J'aurai donc mis environ deux ans pour relire tous les livres du créateur de James Bond. J'aurais pu aller plus vite mais j'ai voulu prendre mon temps, apprécier les histoires et rédiger un article pour chaque ouvrage sur mon blog avant de commencer le suivant. Je tiens à remercier Jacques Layani, auteur de On ne lit que deux fois Ian Fleming, qui a commenté chaque article, apporté des précisions et plus discrètement signalé par mail les quelques fautes d’orthographe et de syntaxe qui s'obstinent à rester malgré ma vigilance.

Je ne quitte pas Ian Fleming, je vais continuer à m'intéresser à lui mais d'une autre manière, de façon indirecte. J'ai Ian Fleming's James Bond - Annotations and chronologies for Ian Fleming's Bond stories de John Griswold depuis l'année dernière. Je me suis arrêté sur quelques passages déjà, le travail fait par l'auteur semble étonnant. Il y a ce film aussi, Age of heroes, où Ian Fleming est joué par James d'Arcy au moment de la création du commando n°30 pendant la seconde guerre mondiale ainsi que la prochaine mini série consacrée à l'auteur qui arrive bientôt... enfin, j'espère qu'on aura l'occasion de la voir en France.

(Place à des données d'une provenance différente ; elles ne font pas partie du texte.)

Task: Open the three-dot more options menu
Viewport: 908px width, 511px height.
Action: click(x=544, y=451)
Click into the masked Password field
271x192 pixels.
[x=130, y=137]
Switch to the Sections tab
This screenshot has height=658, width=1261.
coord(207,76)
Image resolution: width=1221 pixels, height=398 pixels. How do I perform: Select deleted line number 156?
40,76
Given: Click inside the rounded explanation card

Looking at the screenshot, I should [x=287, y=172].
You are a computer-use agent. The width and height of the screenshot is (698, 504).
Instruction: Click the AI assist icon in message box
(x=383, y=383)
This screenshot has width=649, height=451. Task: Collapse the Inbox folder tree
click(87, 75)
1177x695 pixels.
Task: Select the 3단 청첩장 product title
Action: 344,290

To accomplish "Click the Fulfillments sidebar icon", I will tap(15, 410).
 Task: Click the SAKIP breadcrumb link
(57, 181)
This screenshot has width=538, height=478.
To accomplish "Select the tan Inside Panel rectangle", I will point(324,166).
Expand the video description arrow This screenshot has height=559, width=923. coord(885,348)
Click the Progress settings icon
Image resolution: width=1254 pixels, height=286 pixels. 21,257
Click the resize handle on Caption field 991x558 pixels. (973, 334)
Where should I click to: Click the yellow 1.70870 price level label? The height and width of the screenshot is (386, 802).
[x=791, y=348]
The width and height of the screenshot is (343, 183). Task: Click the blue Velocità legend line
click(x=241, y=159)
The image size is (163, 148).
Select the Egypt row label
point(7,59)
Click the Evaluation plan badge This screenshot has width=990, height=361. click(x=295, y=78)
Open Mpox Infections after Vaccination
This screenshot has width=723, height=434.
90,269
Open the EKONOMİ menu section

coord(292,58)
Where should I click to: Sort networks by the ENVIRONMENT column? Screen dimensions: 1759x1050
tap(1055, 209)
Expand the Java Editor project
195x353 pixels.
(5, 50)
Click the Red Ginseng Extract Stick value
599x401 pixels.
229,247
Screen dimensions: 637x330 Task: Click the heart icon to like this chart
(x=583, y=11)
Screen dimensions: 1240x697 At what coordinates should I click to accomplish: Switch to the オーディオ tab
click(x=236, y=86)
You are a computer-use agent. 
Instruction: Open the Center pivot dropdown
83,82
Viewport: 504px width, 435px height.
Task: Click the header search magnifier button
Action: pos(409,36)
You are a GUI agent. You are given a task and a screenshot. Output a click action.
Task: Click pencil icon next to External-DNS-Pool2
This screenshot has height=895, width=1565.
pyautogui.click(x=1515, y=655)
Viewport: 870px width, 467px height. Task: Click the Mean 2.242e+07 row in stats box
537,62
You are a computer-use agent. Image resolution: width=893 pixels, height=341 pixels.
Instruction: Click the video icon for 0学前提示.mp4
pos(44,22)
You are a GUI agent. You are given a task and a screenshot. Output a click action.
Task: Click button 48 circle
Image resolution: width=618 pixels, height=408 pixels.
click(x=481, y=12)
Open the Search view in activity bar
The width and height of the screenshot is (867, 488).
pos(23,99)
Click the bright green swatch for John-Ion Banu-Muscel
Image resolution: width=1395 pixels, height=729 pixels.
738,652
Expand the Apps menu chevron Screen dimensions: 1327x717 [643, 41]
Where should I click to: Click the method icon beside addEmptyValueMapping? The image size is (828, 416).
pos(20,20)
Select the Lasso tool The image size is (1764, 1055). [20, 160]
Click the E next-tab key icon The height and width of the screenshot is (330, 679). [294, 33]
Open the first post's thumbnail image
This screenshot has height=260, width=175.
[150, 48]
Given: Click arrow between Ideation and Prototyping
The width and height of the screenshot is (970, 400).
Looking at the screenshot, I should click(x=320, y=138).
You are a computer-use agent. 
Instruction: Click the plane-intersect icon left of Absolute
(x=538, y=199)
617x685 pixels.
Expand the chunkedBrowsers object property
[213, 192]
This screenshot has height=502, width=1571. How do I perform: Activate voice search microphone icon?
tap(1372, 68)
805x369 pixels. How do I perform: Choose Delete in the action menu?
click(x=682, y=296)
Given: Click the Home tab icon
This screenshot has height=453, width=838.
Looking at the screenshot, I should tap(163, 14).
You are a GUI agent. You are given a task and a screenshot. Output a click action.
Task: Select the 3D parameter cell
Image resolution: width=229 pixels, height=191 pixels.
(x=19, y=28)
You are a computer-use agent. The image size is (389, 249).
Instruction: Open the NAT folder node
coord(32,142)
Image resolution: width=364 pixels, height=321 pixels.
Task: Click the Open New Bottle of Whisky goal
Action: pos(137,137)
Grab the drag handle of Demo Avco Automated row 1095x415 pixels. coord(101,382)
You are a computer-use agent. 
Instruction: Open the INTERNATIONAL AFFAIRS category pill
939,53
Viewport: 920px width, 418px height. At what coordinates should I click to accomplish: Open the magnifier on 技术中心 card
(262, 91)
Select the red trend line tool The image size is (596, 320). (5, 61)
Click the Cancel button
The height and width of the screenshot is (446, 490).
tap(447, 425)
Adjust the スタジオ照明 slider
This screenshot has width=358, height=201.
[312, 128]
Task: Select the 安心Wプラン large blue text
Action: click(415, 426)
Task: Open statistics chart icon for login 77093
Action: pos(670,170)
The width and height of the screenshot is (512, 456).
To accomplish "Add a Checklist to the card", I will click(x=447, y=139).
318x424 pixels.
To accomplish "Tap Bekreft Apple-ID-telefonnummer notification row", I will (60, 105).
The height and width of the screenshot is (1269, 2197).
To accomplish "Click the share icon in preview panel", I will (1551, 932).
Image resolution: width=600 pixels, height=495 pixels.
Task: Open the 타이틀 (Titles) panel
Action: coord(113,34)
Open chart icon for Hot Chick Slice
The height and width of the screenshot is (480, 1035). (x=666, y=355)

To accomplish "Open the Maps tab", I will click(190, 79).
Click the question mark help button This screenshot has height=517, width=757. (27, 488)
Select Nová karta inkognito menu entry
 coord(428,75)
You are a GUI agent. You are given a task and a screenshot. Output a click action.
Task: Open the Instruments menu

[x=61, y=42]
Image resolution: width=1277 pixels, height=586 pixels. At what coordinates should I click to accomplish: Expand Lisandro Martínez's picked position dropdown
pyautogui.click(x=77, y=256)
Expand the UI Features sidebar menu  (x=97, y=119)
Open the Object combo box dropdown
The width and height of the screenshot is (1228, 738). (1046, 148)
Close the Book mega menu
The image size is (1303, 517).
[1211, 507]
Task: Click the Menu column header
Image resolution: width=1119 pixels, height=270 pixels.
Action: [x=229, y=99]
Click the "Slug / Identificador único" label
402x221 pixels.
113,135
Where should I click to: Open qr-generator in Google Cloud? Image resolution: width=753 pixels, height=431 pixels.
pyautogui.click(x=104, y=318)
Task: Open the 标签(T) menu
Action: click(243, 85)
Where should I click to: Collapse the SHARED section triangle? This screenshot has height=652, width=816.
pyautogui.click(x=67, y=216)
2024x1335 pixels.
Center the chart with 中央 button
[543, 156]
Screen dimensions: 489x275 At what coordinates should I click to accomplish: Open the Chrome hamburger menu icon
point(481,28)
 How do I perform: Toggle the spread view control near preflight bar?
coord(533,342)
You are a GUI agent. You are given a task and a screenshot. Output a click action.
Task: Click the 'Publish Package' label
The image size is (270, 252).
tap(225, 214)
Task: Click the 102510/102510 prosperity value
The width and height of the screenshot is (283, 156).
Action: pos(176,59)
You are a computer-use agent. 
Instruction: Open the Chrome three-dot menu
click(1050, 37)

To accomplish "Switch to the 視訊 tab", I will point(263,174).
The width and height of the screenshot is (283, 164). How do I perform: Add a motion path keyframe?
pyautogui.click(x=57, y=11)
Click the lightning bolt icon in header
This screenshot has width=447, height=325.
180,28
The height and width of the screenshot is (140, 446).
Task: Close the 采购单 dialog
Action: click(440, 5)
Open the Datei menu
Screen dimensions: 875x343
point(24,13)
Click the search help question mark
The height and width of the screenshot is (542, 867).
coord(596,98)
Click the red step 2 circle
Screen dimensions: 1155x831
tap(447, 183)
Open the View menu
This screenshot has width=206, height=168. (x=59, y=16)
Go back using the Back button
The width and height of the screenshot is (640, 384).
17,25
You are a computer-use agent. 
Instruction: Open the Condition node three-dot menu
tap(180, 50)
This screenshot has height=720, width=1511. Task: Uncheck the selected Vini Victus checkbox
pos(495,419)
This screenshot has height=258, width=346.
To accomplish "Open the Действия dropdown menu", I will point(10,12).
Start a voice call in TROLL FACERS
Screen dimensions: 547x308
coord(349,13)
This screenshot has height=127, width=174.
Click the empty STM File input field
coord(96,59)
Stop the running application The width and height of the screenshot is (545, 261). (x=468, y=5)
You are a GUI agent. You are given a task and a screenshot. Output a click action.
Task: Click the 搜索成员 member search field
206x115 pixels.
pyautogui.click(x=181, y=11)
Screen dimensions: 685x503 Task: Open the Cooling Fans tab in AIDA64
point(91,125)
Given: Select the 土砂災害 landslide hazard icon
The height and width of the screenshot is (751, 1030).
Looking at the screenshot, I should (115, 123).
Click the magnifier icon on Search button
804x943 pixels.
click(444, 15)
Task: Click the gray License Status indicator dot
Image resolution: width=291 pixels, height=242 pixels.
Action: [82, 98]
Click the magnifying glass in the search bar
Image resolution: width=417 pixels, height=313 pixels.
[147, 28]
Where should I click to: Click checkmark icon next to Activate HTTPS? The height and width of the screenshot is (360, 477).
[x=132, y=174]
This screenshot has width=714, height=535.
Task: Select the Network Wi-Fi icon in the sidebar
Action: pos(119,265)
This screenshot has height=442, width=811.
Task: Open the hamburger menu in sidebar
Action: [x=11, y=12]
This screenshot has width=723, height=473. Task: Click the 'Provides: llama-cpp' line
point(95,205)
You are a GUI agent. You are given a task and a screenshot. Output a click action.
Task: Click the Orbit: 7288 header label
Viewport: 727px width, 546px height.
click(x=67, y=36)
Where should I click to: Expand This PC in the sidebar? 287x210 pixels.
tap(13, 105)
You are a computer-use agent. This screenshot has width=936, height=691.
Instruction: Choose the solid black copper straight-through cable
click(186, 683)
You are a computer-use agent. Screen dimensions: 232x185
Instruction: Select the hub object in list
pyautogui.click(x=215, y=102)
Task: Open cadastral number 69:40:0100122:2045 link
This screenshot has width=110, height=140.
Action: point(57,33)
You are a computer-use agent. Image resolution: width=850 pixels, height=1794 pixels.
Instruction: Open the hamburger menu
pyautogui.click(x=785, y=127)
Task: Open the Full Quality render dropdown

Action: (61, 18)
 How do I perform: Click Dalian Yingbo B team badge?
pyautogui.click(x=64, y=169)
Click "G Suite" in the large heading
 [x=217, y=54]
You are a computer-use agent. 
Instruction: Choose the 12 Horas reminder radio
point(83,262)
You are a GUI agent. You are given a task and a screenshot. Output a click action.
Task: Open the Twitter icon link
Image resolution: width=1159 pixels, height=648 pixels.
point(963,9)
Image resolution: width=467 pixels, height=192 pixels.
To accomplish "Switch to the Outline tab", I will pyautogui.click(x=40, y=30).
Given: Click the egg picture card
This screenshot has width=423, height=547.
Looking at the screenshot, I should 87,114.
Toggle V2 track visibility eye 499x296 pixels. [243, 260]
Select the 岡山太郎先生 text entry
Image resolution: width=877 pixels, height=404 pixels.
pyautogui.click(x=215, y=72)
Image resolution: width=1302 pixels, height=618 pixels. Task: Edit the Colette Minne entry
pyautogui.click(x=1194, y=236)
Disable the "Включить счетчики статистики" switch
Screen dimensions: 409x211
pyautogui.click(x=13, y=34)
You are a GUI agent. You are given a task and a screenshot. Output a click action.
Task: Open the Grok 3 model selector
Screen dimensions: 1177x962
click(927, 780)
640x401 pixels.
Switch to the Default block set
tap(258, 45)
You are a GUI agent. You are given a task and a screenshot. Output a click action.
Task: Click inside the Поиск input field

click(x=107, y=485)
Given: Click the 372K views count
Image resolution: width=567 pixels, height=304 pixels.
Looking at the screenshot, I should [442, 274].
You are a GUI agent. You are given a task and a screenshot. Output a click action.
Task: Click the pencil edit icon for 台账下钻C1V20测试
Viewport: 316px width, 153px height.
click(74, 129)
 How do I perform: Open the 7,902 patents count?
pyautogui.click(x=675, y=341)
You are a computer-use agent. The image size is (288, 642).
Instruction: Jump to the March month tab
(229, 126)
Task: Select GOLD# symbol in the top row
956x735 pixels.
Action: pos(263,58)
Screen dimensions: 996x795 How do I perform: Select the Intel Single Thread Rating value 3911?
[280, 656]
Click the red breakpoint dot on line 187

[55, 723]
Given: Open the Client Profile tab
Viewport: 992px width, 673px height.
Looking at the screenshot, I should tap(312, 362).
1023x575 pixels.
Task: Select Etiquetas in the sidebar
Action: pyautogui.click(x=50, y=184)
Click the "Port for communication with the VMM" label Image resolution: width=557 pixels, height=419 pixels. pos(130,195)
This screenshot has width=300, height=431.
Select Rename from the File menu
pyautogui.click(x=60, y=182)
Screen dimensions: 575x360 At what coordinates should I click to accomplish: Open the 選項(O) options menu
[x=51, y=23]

Pour finir, je me vois bien, au crépuscule de ma vie, si celle-ci me le permet, reprendre une troisième et certainement dernière fois la lecture des livres de Ian Fleming.


Commentaires

  1. Au crépuscule de votre vie ? Allons, elle est toute neuve, voyons. Vous avez bien du temps devant vous et je vous en souhaite davantage encore.
    C'est un bel article de conclusion, qui reprend et regroupe, ainsi qu'une enveloppe le fait de feuilles de papier auxquelles on tient, vos considérations précédentes. Vos gloses (on n'utilise plus ce terme, je ne sais pas pourquoi. Traiter d'un sujet comme vous le faites, c'est gloser), je vous l'ai dit, sont justes et vous savez cerner un propos. J'ai été heureux de lire cette série d'articles. Plusieurs fois, il m'est arrivé de me dire : "Ah, est-ce qu'il a donné un nouveau texte ? Alors, où en est-il de la série ?". La fidélité des lecteurs, quel que soit le sujet, se crée dans la durée. Que celle que nous éprouvons envers Fleming soit effectivement forever.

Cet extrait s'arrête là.